BroadSoft Secrets Revealed: Collecting the Garbage
By Scott Hoffpauir, Managing Partner
When we started BroadSoft in 1998, we knew that voice networks were going to transition from circuit switching to packet switching. There were a bunch of companies doing gateways between the two technologies, using them for niche applications. We wanted to look further out, to a time when packet based networks would be mainstream, so we decided to focus on the applications that would go on top of these networks.

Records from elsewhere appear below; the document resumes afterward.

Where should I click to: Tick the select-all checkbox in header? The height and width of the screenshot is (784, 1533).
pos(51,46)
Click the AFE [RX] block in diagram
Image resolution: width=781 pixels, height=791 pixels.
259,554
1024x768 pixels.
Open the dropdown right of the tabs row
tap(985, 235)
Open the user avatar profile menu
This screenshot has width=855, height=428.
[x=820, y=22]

As all startups do, we created a really nice deck of PowerPoint slides describing our solution and how it worked. For some reason, the slides are still available on the Internet — here’s a link if you’re interested. Notice the crafty use of animation and the cool purple and teal which we chose as our company colors. With the slides done, we needed to build a product to match our pretty slides.

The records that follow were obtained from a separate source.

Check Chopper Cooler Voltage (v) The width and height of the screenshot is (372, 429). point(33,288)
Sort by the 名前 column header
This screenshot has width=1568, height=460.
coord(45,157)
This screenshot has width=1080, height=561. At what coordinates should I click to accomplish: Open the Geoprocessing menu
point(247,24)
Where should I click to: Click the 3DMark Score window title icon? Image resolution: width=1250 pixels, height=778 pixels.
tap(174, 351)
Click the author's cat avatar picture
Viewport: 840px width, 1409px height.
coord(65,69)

We hired a bunch of great people and started to lay out our product architecture. We also needed to make decisions on what technology to use. One of the biggest decisions we made, starting out, was selecting Java as our primary programming language. Today, Java is what high schoolers learn in their computer science class, but back then it was nearly brand new. Like any new technology, it had issues and it was a decision that kept me up at night. (The other thing that keeps me up at night is the trifecta of red wine, steak and creme brulee, but that’s a different story) Anyways, here’s my story of our decision to use Java.

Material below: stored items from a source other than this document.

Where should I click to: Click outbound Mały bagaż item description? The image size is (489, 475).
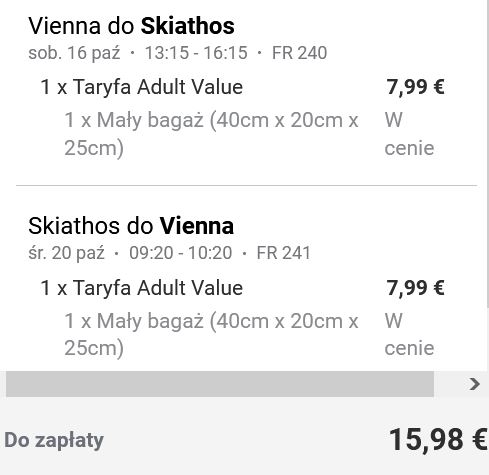coord(211,134)
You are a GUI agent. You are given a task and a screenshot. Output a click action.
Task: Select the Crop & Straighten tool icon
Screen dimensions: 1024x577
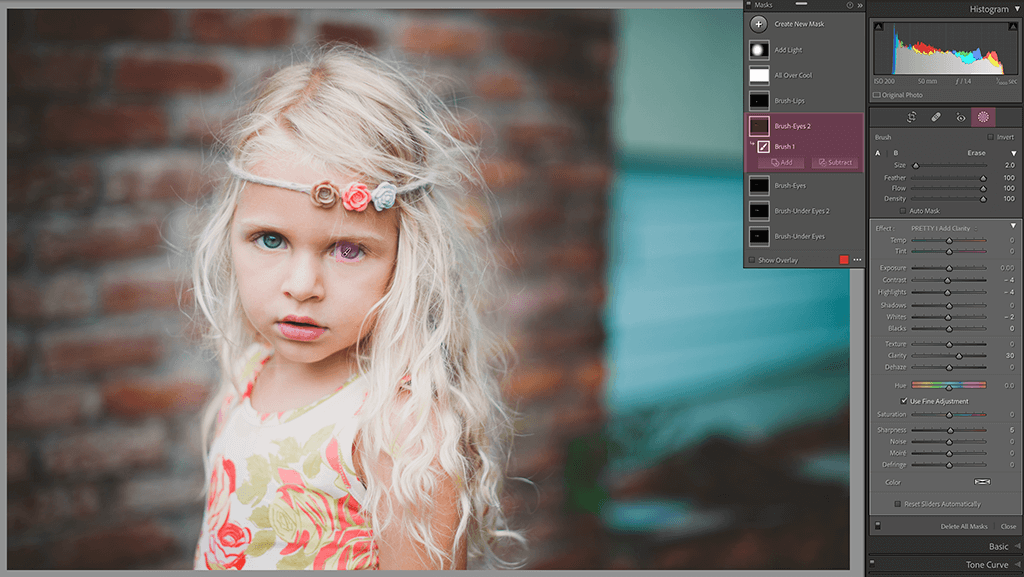911,117
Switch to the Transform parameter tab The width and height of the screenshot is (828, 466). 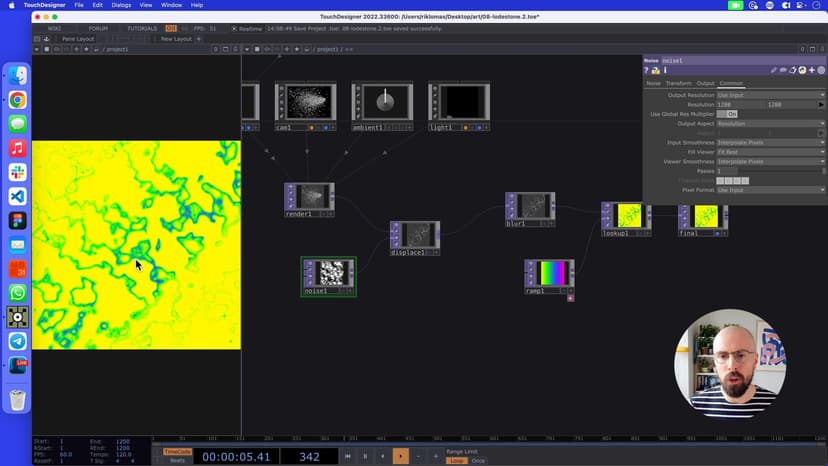678,83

Before BroadSoft, we decided to be progressive and innovative at the previous company I was at, so we used Java for a management system providing a GUI to interact with a cellular switching system. It worked great! We were more efficient and had higher quality code. Compared to C and C++, it was so much easier to use and faster to try things out. It always seemed with C++, you either had people that used it like C or people that felt compelled to use every aspect of the language, making it incomprehensible to everyone else.
At BroadSoft, we had two factions on the team — one for Java and one for C/C++, which meant I had to make the decision and I decided to go with Java. Now, at the time, no one was using Java for real-time applications. With a call processing application, you have to have five 9’s availability and millisecond response time, matching the performance characteristics of class 5 switches. Java uses this concept of garbage collection, which means it pauses periodically to clean things up and release memory.
There was concern on the team that garbage collection wouldn’t have the right performance for our application. So, like any great leader, I gave the team a lecture and told them to stop being so negative and get coding. I would later regret that lecture. We started development on our initial product — what today you would call a minimum viable product. Everything was working great, but every now and again, the application would stop for three or four seconds every few hours and do garbage collection.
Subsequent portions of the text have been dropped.